Pour pouvoir sublimer sa jalousie, il faut d’abord en avoir conscience et ras-le-bol. Sentir que ce sentiment nous pourrit la vie et nous éloigne de la personne que nous souhaiterions être.
Ensuite, il faut pouvoir en comprendre les racines. C’est ce à quoi s’emploie le transfert.
Le transfert est une situation où le patient projette vers son thérapeute des émotions et des sentiments associés à son histoire.
Par exemple, un patient peut éprouver un sentiment de dépendance envers le thérapeute. Sentiment qui fait écho à celui qu’éprouve le patient pour son père ou sa mère.
Notons d’ailleurs que le transfert ne se limite pas aux relations thérapeutiques. Il peut également se produire dans une relation amoureuse, professionnelle ou amicale.
Le jeu du transfert révèle les causes et dynamiques inconscientes de la jalousie telles que:
Les motifs inconscients de la jalousie qui sont souvent la conséquence de blessures d’enfance.
Les mécanismes psychiques et les mouvements pulsionnels associés tels que:
La projection, qui est d’attribuer à autrui ses propres pensées, sentiments indésirables.
L’inversion d’affect qui est de transformer des émotions inacceptables en leur contraire.
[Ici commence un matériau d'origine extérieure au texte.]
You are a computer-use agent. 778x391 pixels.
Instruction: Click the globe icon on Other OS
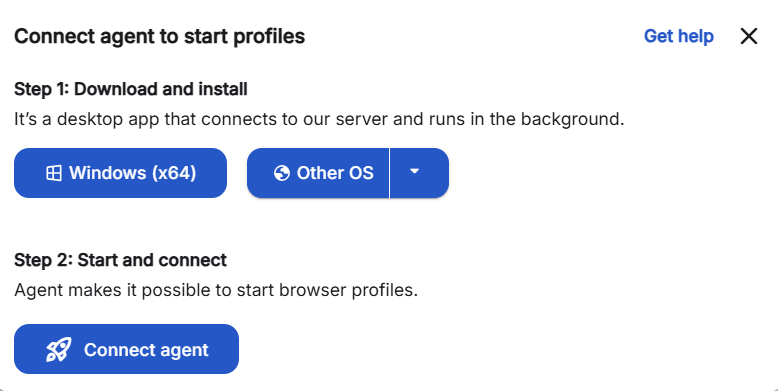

Une personne qui ressent de l’amour pour quelqu’un mais ne peut pas l’accepter peut inverser cet amour en haine ou en rejet.
Freud avait observé que la sublimation pouvait s’opérer rapidement grâce à l’humour.
En laissant un patient lui décrire précisément les délires auxquels le poussait sa jalousie maladie, celui-ci eut d’un coup un déclic. Il prit soudainement conscience qu’il était ridicule et se moqua de sa jalousie. Ce qui accéléra le processus thérapeutique.
Qu’en est-il maintenant de la plus commune des jalousies? Quelles bonnes réactions adopter quand elle nous surprend? Autrement dit, comment sublimer la jalousie ordinaire pour en faire une jalousie constructive?
Elle peut être révélatrice de besoins insatisfaits et d’attentes. Ce qui peut être l’occasion de faire le point sur ses désirs, ses limites et d’amorcer des changements de vie bénéfiques.
La jalousie, dans un couple, peut renforcer la compréhension mutuelle et les liens. En prenant le soin d’expliquer ses inquiétudes et ses attentes, les non-dits, la frustration et les risques d’éloignement sont évités.
Enfin, et c’est certainement le plus grand bienfait de la jalousie (normale) connu mais tu de tous, à savoir qu’elle est un excellent moteur de motivation.
Un moteur beaucoup plus puissant que ne l’est le désir de suivre les pas d’une personne admirée comme l’a démontré une étude de l’Institut Tilberg (Pays-Bas).
Une conclusion, au fond, peu étonnante, tant il a été prouvé que la frustration joue une grande part dans la naissance du désir de faire et de devenir.
Soyons certains que les potentiels et les différentes facettes de la jalousie ne sont pas encore connus de nous.
Les psychanalystes réunis en sont plus que conscients. Il semblerait, par exemple, que l’expression de la jalousie maladive ne soit pas la même selon que nous soyons une femme ou un homme.
C’est un fait qui repose sur leur expérience personnelle et leur intuition, et qui n’a pas fait l’objet d’étude ou de statistique actuellement.
En dépit du désir de la voir s’effacer de nos vies, la jalousie est loin d’en avoir terminé avec nous.
Elle continue, et continuera encore longtemps de nous chatouiller et de fasciner les artistes.